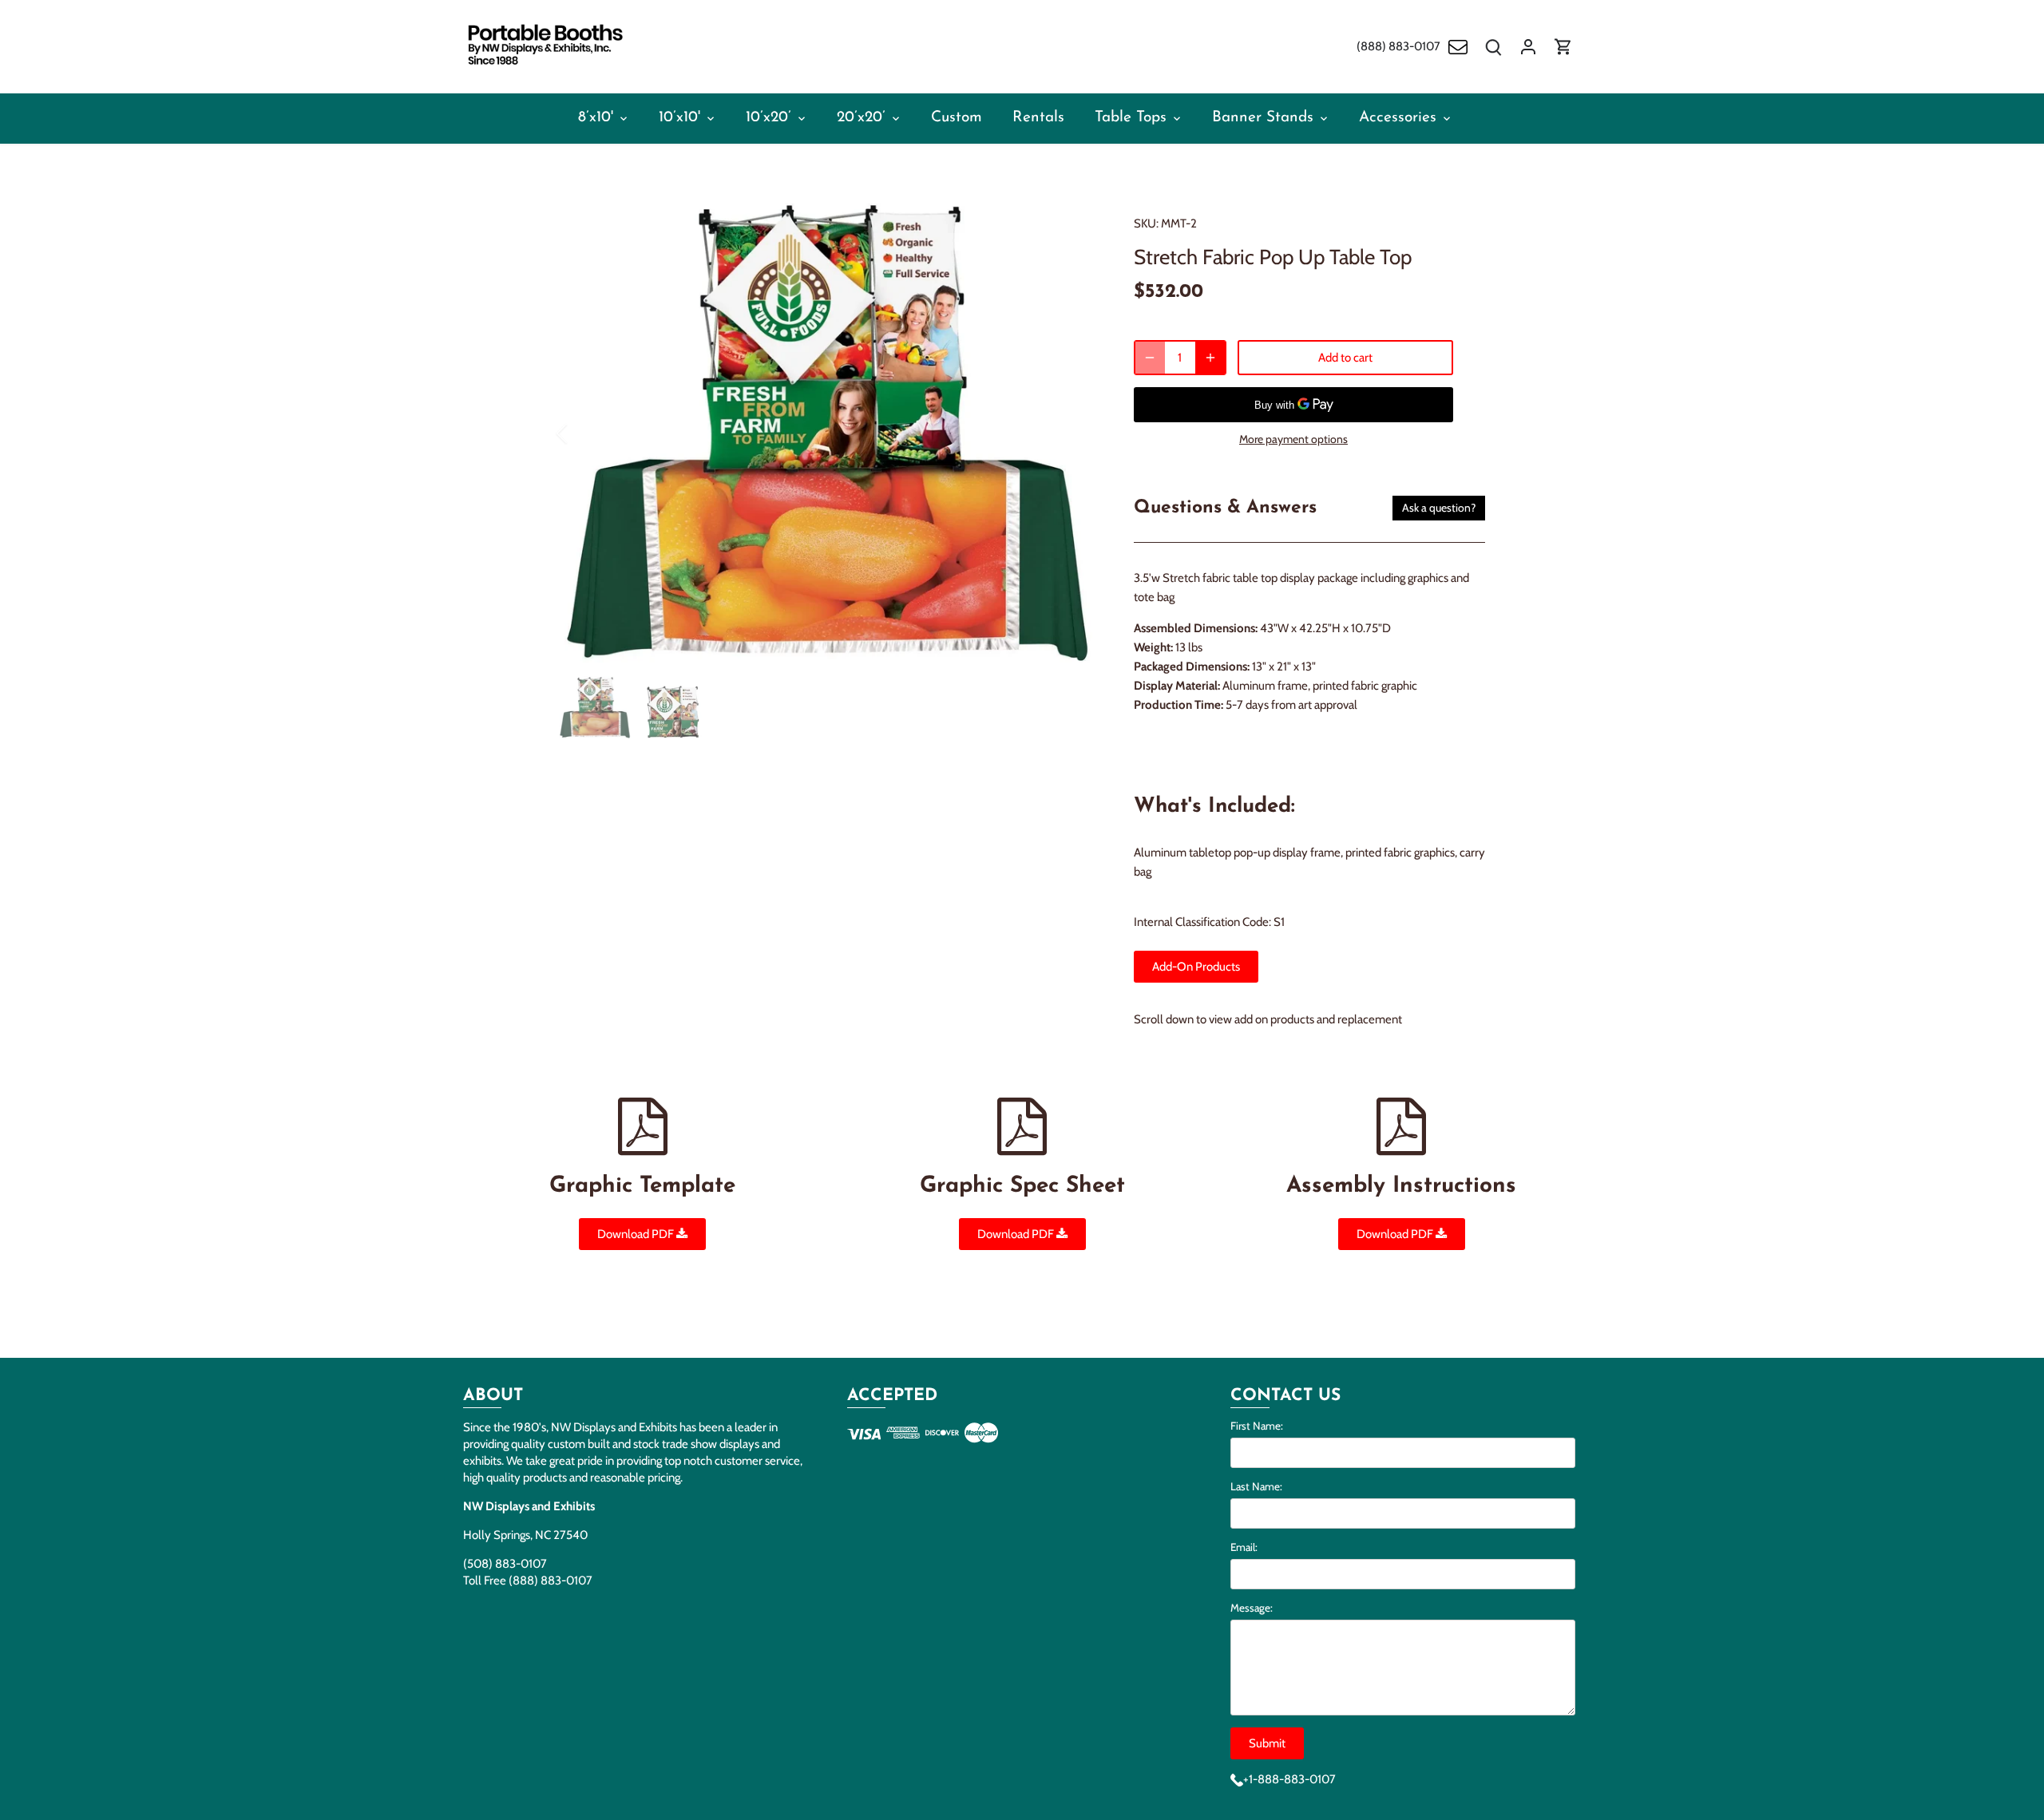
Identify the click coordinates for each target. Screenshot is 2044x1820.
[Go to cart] (1563, 47)
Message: (1251, 1607)
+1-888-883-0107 (1289, 1779)
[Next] (1071, 433)
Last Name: (1256, 1486)
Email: (1244, 1547)
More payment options (1293, 439)
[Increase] (1210, 357)
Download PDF (636, 1234)
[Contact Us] (1458, 47)
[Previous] (583, 433)
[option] (827, 433)
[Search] (1493, 47)
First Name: (1256, 1425)
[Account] (1528, 47)
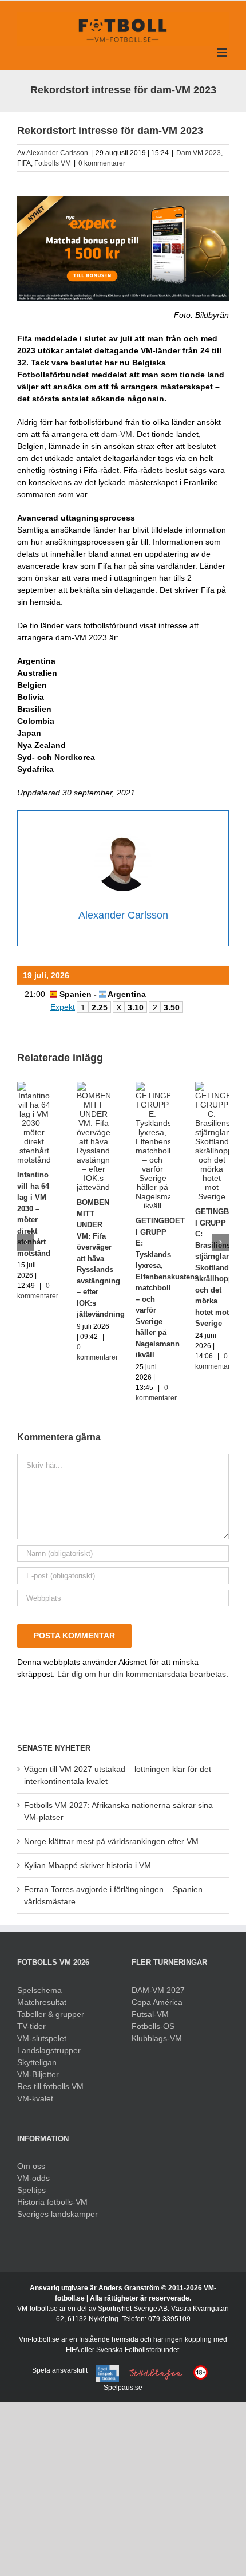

____________

* WORK INSTRUCTIONS
Repeat the material verbatim. Do not carry over any picture.

* SOLUTION BELOW
Identify the click coordinates for each target. Screenshot is 2044x1820.
[Go to cart] (1563, 47)
Message: (1251, 1607)
+1-888-883-0107 (1289, 1779)
[Next] (1071, 433)
Last Name: (1256, 1486)
Email: (1244, 1547)
More payment options (1293, 439)
[Increase] (1210, 357)
Download PDF (636, 1234)
[Contact Us] (1458, 47)
[Previous] (583, 433)
[option] (827, 433)
[Search] (1493, 47)
First Name: (1256, 1425)
[Account] (1528, 47)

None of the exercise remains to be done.